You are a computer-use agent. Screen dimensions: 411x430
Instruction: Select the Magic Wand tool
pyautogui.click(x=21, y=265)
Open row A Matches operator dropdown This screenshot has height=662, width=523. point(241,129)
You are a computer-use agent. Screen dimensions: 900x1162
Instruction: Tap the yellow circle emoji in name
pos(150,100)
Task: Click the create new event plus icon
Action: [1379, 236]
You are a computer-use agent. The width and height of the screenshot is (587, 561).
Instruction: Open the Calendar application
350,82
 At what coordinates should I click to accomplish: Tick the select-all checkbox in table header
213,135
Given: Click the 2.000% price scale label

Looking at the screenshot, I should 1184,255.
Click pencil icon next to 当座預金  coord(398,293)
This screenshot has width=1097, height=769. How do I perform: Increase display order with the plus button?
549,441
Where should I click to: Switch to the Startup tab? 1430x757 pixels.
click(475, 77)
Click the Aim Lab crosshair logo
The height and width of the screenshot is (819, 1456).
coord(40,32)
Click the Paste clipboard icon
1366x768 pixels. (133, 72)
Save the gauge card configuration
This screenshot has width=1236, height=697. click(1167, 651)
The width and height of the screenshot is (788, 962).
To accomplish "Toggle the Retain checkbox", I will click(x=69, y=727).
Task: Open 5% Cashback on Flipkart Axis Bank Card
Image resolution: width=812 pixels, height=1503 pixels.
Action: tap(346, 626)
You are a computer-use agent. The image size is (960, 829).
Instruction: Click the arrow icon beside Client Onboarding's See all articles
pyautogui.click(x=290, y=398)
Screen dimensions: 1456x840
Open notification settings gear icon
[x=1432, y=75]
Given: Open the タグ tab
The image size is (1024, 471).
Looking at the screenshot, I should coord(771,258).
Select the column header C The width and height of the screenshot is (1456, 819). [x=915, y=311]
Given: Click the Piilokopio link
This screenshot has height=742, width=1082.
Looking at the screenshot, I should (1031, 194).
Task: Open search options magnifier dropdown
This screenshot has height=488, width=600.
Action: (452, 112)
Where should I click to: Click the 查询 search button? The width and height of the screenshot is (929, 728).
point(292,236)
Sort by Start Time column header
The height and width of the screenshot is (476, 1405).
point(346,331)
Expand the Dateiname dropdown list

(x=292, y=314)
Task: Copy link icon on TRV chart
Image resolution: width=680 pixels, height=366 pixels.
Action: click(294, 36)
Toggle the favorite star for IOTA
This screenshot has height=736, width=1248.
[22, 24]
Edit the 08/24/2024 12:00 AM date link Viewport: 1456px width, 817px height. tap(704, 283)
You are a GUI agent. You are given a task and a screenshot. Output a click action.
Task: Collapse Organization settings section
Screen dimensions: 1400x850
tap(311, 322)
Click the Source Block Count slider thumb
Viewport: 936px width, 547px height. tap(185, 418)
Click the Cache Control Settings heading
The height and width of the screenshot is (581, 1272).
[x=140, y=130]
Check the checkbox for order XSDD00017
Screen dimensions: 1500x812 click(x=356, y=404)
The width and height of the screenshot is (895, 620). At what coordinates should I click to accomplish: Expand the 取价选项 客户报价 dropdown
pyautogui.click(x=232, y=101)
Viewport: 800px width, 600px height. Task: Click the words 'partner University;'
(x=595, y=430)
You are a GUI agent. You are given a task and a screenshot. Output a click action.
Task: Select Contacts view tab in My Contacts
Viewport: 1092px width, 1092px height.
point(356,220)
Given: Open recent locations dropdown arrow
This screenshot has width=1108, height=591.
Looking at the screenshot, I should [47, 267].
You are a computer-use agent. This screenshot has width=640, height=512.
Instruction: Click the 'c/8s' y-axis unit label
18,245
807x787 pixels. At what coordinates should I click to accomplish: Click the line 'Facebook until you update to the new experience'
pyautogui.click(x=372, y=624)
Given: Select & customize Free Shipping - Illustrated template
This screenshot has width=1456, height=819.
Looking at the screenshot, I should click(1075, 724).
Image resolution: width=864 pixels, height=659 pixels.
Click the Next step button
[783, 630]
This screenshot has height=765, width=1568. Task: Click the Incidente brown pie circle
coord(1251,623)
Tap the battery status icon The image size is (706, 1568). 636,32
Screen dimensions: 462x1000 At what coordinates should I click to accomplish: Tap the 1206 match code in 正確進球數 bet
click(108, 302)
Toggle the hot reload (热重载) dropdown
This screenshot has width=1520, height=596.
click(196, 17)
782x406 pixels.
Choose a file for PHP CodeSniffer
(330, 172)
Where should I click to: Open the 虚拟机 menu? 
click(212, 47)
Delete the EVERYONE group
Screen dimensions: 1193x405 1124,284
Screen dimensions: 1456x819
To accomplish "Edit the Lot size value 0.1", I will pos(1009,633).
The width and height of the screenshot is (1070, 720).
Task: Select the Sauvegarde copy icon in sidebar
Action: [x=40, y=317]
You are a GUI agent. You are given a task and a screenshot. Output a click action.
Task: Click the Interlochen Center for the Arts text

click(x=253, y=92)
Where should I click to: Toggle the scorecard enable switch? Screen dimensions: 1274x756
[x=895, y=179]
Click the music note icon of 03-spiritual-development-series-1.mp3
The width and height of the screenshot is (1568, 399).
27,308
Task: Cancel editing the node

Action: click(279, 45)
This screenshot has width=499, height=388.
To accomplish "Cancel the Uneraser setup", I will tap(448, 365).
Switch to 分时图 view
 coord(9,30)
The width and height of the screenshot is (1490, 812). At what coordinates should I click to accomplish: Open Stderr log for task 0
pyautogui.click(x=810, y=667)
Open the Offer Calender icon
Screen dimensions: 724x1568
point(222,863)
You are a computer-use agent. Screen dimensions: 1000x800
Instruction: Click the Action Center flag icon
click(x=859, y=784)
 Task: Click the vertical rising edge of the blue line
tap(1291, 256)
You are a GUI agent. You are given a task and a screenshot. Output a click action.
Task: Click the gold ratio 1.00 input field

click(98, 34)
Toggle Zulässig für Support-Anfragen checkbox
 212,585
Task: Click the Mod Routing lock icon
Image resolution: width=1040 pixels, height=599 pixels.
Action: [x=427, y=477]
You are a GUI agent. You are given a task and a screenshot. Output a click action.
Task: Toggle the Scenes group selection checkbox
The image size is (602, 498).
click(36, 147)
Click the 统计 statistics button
★ ★ ★ ★
The exercise =
Reproduce every line of the data above without changing anything.

Expected answer =
You are a computer-use agent. Screen dimensions: 411x430
Instruction: Select the Magic Wand tool
pyautogui.click(x=21, y=265)
Open row A Matches operator dropdown This screenshot has height=662, width=523. point(241,129)
You are a computer-use agent. Screen dimensions: 900x1162
Instruction: Tap the yellow circle emoji in name
pos(150,100)
Task: Click the create new event plus icon
Action: [1379, 236]
You are a computer-use agent. The width and height of the screenshot is (587, 561).
Instruction: Open the Calendar application
350,82
 At what coordinates should I click to accomplish: Tick the select-all checkbox in table header
213,135
Given: Click the 2.000% price scale label

Looking at the screenshot, I should 1184,255.
Click pencil icon next to 当座預金  coord(398,293)
This screenshot has width=1097, height=769. How do I perform: Increase display order with the plus button?
549,441
Where should I click to: Switch to the Startup tab? 1430x757 pixels.
click(475, 77)
Click the Aim Lab crosshair logo
The height and width of the screenshot is (819, 1456).
coord(40,32)
Click the Paste clipboard icon
1366x768 pixels. (133, 72)
Save the gauge card configuration
This screenshot has width=1236, height=697. click(1167, 651)
The width and height of the screenshot is (788, 962).
To accomplish "Toggle the Retain checkbox", I will click(x=69, y=727).
Task: Open 5% Cashback on Flipkart Axis Bank Card
Image resolution: width=812 pixels, height=1503 pixels.
Action: tap(346, 626)
You are a computer-use agent. The image size is (960, 829).
Instruction: Click the arrow icon beside Client Onboarding's See all articles
pyautogui.click(x=290, y=398)
Screen dimensions: 1456x840
Open notification settings gear icon
[x=1432, y=75]
Given: Open the タグ tab
The image size is (1024, 471).
Looking at the screenshot, I should coord(771,258).
Select the column header C The width and height of the screenshot is (1456, 819). [x=915, y=311]
Given: Click the Piilokopio link
This screenshot has height=742, width=1082.
Looking at the screenshot, I should (1031, 194).
Task: Open search options magnifier dropdown
This screenshot has height=488, width=600.
Action: (452, 112)
Where should I click to: Click the 查询 search button? The width and height of the screenshot is (929, 728).
point(292,236)
Sort by Start Time column header
The height and width of the screenshot is (476, 1405).
point(346,331)
Expand the Dateiname dropdown list

(x=292, y=314)
Task: Copy link icon on TRV chart
Image resolution: width=680 pixels, height=366 pixels.
Action: click(294, 36)
Toggle the favorite star for IOTA
This screenshot has height=736, width=1248.
[22, 24]
Edit the 08/24/2024 12:00 AM date link Viewport: 1456px width, 817px height. tap(704, 283)
You are a GUI agent. You are given a task and a screenshot. Output a click action.
Task: Collapse Organization settings section
Screen dimensions: 1400x850
tap(311, 322)
Click the Source Block Count slider thumb
Viewport: 936px width, 547px height. tap(185, 418)
Click the Cache Control Settings heading
The height and width of the screenshot is (581, 1272).
[x=140, y=130]
Check the checkbox for order XSDD00017
Screen dimensions: 1500x812 click(x=356, y=404)
The width and height of the screenshot is (895, 620). At what coordinates should I click to accomplish: Expand the 取价选项 客户报价 dropdown
pyautogui.click(x=232, y=101)
Viewport: 800px width, 600px height. Task: Click the words 'partner University;'
(x=595, y=430)
You are a GUI agent. You are given a task and a screenshot. Output a click action.
Task: Select Contacts view tab in My Contacts
Viewport: 1092px width, 1092px height.
point(356,220)
Given: Open recent locations dropdown arrow
This screenshot has width=1108, height=591.
Looking at the screenshot, I should [47, 267].
You are a computer-use agent. This screenshot has width=640, height=512.
Instruction: Click the 'c/8s' y-axis unit label
18,245
807x787 pixels. At what coordinates should I click to accomplish: Click the line 'Facebook until you update to the new experience'
pyautogui.click(x=372, y=624)
Given: Select & customize Free Shipping - Illustrated template
This screenshot has width=1456, height=819.
Looking at the screenshot, I should click(1075, 724).
Image resolution: width=864 pixels, height=659 pixels.
Click the Next step button
[783, 630]
This screenshot has height=765, width=1568. Task: Click the Incidente brown pie circle
coord(1251,623)
Tap the battery status icon The image size is (706, 1568). 636,32
Screen dimensions: 462x1000 At what coordinates should I click to accomplish: Tap the 1206 match code in 正確進球數 bet
click(108, 302)
Toggle the hot reload (热重载) dropdown
This screenshot has width=1520, height=596.
click(196, 17)
782x406 pixels.
Choose a file for PHP CodeSniffer
(330, 172)
Where should I click to: Open the 虚拟机 menu? 
click(212, 47)
Delete the EVERYONE group
Screen dimensions: 1193x405 1124,284
Screen dimensions: 1456x819
To accomplish "Edit the Lot size value 0.1", I will pos(1009,633).
The width and height of the screenshot is (1070, 720).
Task: Select the Sauvegarde copy icon in sidebar
Action: [x=40, y=317]
You are a GUI agent. You are given a task and a screenshot. Output a click action.
Task: Click the Interlochen Center for the Arts text

click(x=253, y=92)
Where should I click to: Toggle the scorecard enable switch? Screen dimensions: 1274x756
[x=895, y=179]
Click the music note icon of 03-spiritual-development-series-1.mp3
The width and height of the screenshot is (1568, 399).
27,308
Task: Cancel editing the node

Action: click(279, 45)
This screenshot has width=499, height=388.
To accomplish "Cancel the Uneraser setup", I will tap(448, 365).
Switch to 分时图 view
 coord(9,30)
The width and height of the screenshot is (1490, 812). At what coordinates should I click to accomplish: Open Stderr log for task 0
pyautogui.click(x=810, y=667)
Open the Offer Calender icon
Screen dimensions: 724x1568
point(222,863)
You are a computer-use agent. Screen dimensions: 1000x800
Instruction: Click the Action Center flag icon
click(x=859, y=784)
 Task: Click the vertical rising edge of the blue line
tap(1291, 256)
You are a GUI agent. You are given a task and a screenshot. Output a click action.
Task: Click the gold ratio 1.00 input field

click(98, 34)
Toggle Zulässig für Support-Anfragen checkbox
 212,585
Task: Click the Mod Routing lock icon
Image resolution: width=1040 pixels, height=599 pixels.
Action: [x=427, y=477]
You are a GUI agent. You are given a task and a screenshot. Output a click action.
Task: Toggle the Scenes group selection checkbox
The image size is (602, 498).
click(36, 147)
Click the 统计 statistics button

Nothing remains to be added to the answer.